◆ **WORK INSTRUCTIONS**: Work out how many lines in the data that follows contain "computer". Write nothing but the number.

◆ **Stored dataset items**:
######
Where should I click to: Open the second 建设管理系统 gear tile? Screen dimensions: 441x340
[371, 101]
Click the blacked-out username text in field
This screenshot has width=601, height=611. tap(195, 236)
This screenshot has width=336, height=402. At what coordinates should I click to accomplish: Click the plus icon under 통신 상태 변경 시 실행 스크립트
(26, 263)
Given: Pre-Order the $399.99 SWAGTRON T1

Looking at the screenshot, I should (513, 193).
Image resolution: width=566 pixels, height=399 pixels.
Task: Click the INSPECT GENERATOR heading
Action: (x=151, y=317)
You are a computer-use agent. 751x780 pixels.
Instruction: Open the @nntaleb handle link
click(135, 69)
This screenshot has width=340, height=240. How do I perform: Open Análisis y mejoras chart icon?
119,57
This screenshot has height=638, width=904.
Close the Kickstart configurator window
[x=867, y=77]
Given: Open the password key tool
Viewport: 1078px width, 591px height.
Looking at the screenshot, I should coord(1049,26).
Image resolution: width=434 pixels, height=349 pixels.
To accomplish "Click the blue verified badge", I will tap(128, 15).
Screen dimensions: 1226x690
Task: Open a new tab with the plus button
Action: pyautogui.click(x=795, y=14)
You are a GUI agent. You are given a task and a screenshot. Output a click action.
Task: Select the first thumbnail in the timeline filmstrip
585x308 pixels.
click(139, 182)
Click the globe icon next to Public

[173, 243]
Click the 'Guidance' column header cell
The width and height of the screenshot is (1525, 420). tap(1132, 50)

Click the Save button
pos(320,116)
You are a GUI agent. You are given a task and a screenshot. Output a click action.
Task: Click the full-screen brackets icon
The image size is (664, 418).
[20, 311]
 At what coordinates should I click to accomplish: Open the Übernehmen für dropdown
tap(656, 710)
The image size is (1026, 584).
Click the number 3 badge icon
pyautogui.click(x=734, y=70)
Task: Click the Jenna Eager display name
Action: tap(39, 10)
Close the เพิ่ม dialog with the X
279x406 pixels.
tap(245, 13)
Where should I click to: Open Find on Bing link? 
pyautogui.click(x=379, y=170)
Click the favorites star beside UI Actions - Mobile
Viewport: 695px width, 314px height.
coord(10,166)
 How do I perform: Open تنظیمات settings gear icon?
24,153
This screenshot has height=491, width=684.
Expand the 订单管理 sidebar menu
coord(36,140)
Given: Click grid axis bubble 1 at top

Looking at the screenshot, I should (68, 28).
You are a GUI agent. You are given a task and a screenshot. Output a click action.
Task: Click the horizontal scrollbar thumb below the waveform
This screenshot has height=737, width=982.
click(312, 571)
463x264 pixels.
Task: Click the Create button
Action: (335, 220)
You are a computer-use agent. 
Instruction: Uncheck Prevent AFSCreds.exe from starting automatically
######
◆ **PROBLEM SOLUTION**: 2